Un moment particulièrement déroutant est survenu lorsque le public a commencé à crier des avertissements à Swerve, attirant son attention vers un autre protagoniste en dehors du ring. Cette distraction a provoqué une inertie parmi les lutteurs, amplifiant la confusion déjà palpable, alors que le public commençait à se sentir déconnecté de l’action sur le ring.

La tension, qui aurait pu être amplifiée par une interaction entre Swerve et Moxley, a été finalement entravée par des échanges peu convaincants. Moxley, plutôt stoïque et au visage inexpressif, a fait passer les mots de Swerve pour des tentatives vaines de provocation. Cette dynamique a affaibli l’impact du segment, le rendant terne et sans éclat.

Un potential inexploité

Malgré les critiques, il est essentiel de souligner que Swerve possède un potentiel indéniable. Sa capacité à créer un lien avec le public est plus évidente lors d’interactions informelles qu’à travers des dialogues scriptés. Ce manque d’authenticité dans ses promos peut parfois le desservir, laissant les fans désireux de voir une version plus naturelle et engageante de lui-même.

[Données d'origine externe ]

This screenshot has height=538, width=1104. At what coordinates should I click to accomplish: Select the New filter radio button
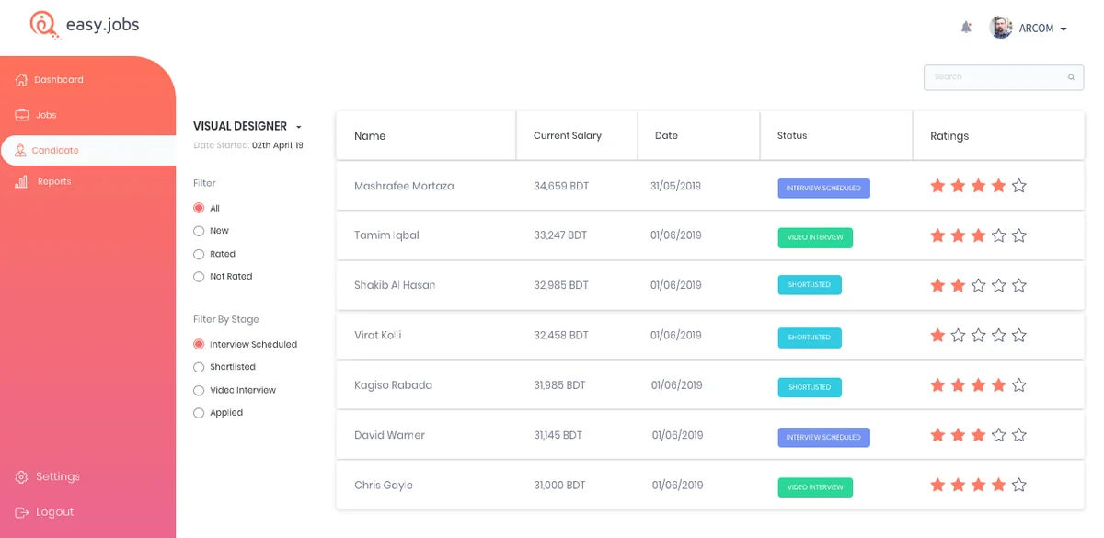(x=199, y=231)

Enfin, il convient de se demander si cette confrontation aura des répercussions sur la trajectoire de Swerve. Sa détermination à rivaliser pour le championnat poids lourd pourrait offrir une opportunité de redéfinir son personnage, mais cela nécessitera sans doute un ajustement dans la manière dont il se présente sur le ring et interagit avec les autres lutteurs.

La confrontation entre Swerve Strickland et Jon Moxley a donc été un exemple marquant des enjeux de narration dans le catch moderne, et soulève des questions sur la façon dont les lutteurs peuvent mieux captiver leur audience lors des segments clés. En somme, ce moment, s’il était maladroit, pourrait aussi être le tremplin pour une évolution significative.